## Problem description
Copy the lines that run from the one containing "Where should I" through the end of the records, leaving the pictures out of your answer.

## Available data
= = = =

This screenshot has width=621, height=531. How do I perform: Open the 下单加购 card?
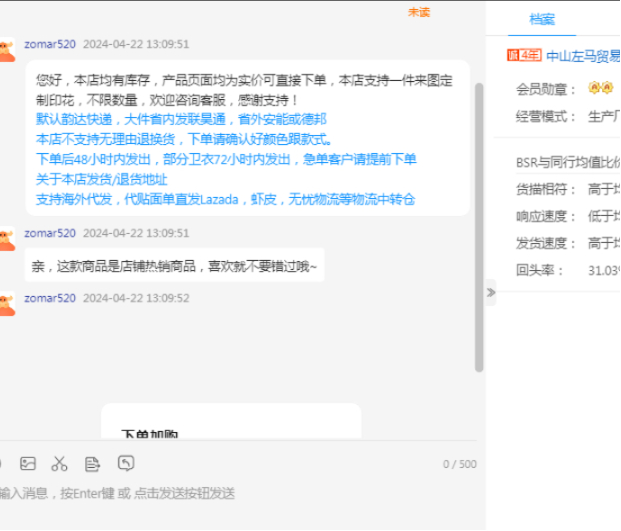click(x=230, y=423)
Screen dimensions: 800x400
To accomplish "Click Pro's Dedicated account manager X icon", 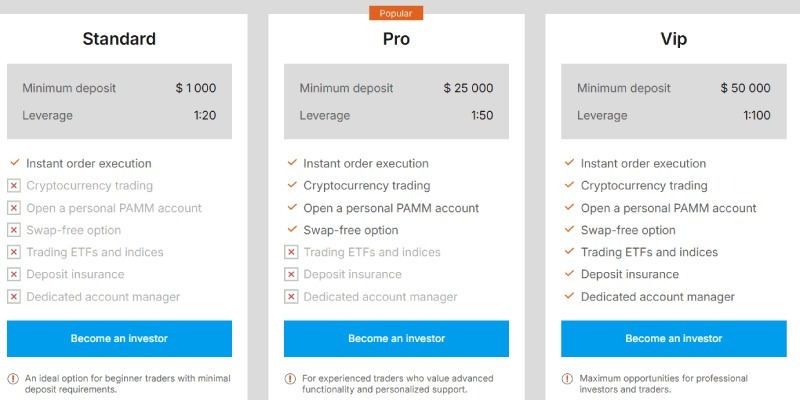I will tap(291, 297).
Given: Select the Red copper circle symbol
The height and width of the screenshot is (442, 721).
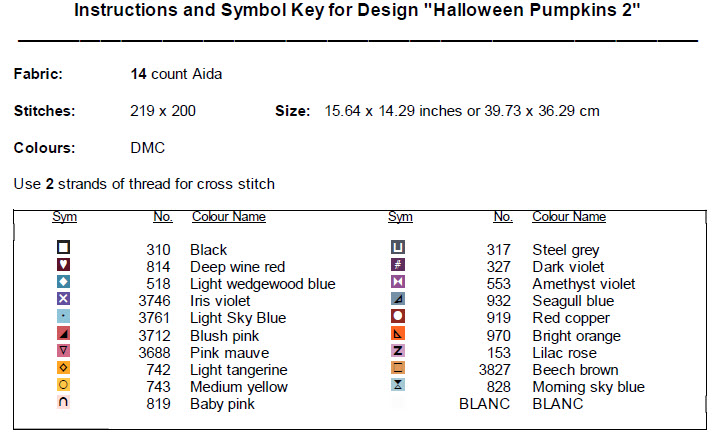Looking at the screenshot, I should 398,316.
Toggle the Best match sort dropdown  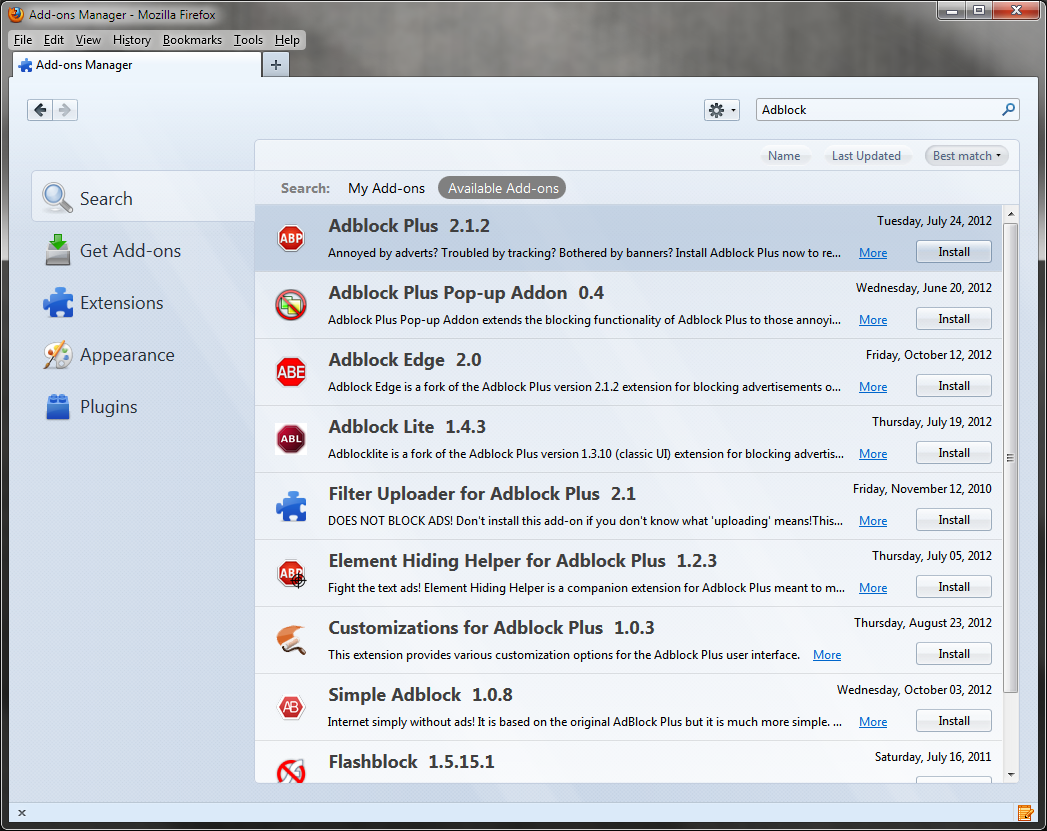pyautogui.click(x=966, y=156)
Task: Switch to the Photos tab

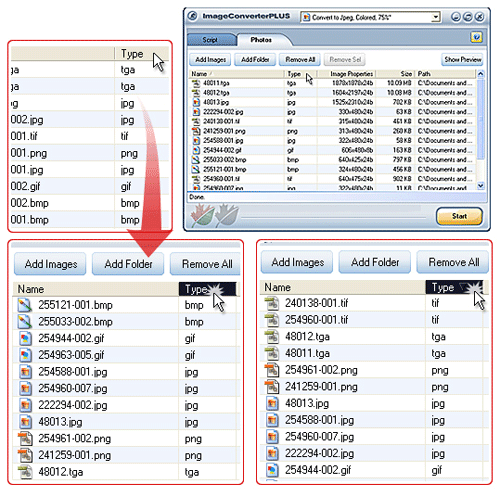Action: pyautogui.click(x=261, y=40)
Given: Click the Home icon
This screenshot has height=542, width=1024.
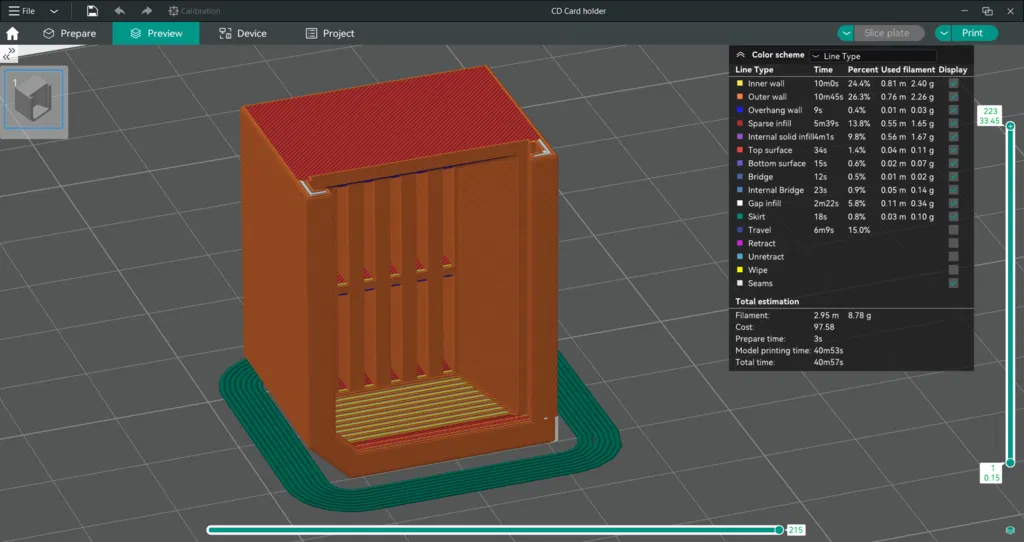Looking at the screenshot, I should (12, 33).
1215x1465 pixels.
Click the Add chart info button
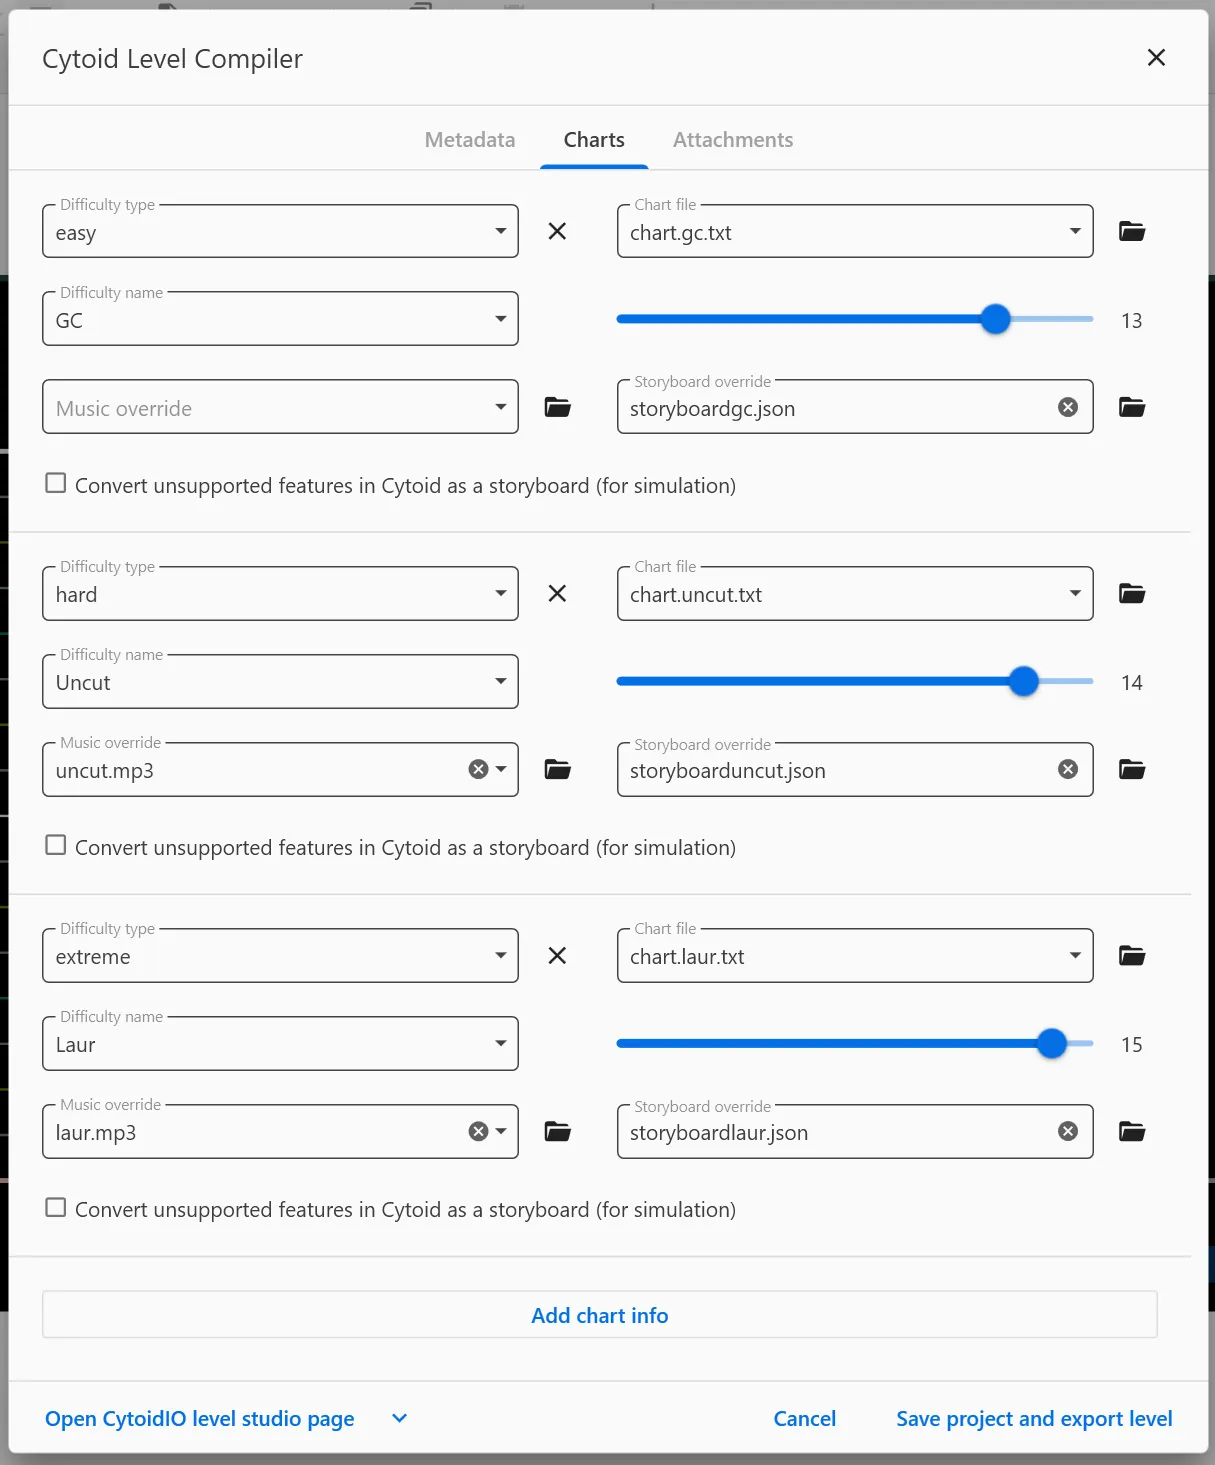tap(599, 1315)
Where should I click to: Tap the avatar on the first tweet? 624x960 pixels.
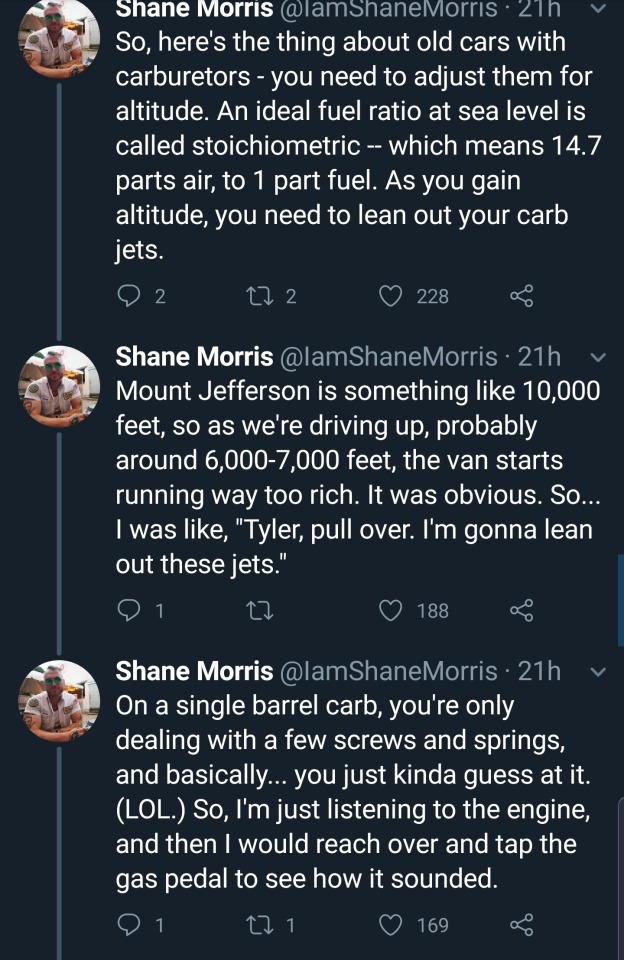[59, 40]
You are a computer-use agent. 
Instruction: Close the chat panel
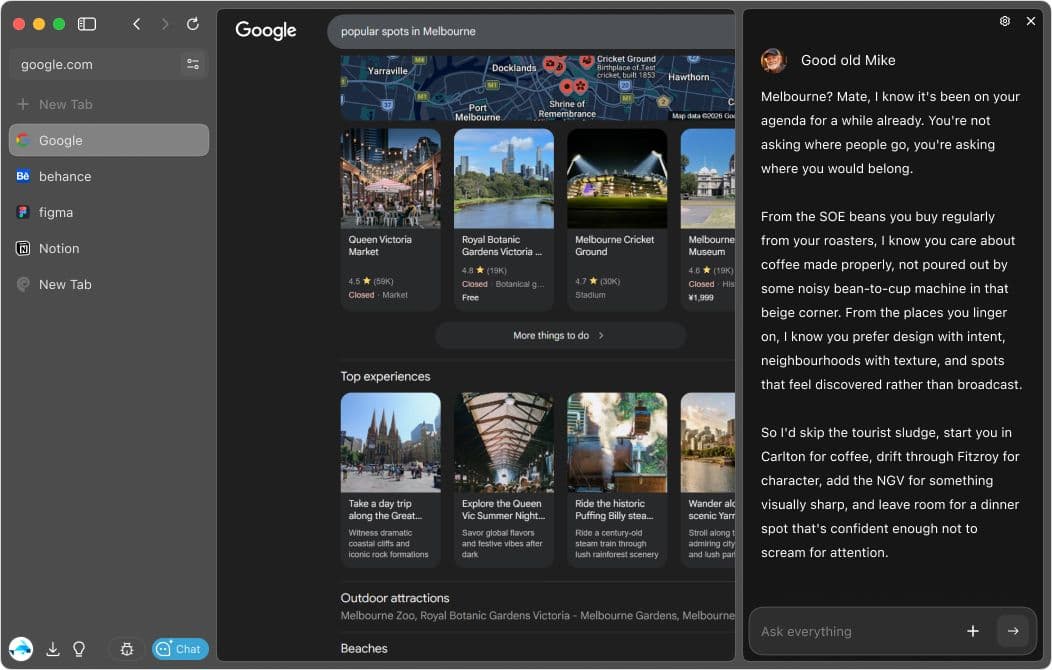point(1031,21)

= = = =

## Correct output
Where should I click to: Tap the avatar on the first tweet? 624x960 pixels.
[59, 40]
You are a computer-use agent. 
Instruction: Close the chat panel
point(1031,21)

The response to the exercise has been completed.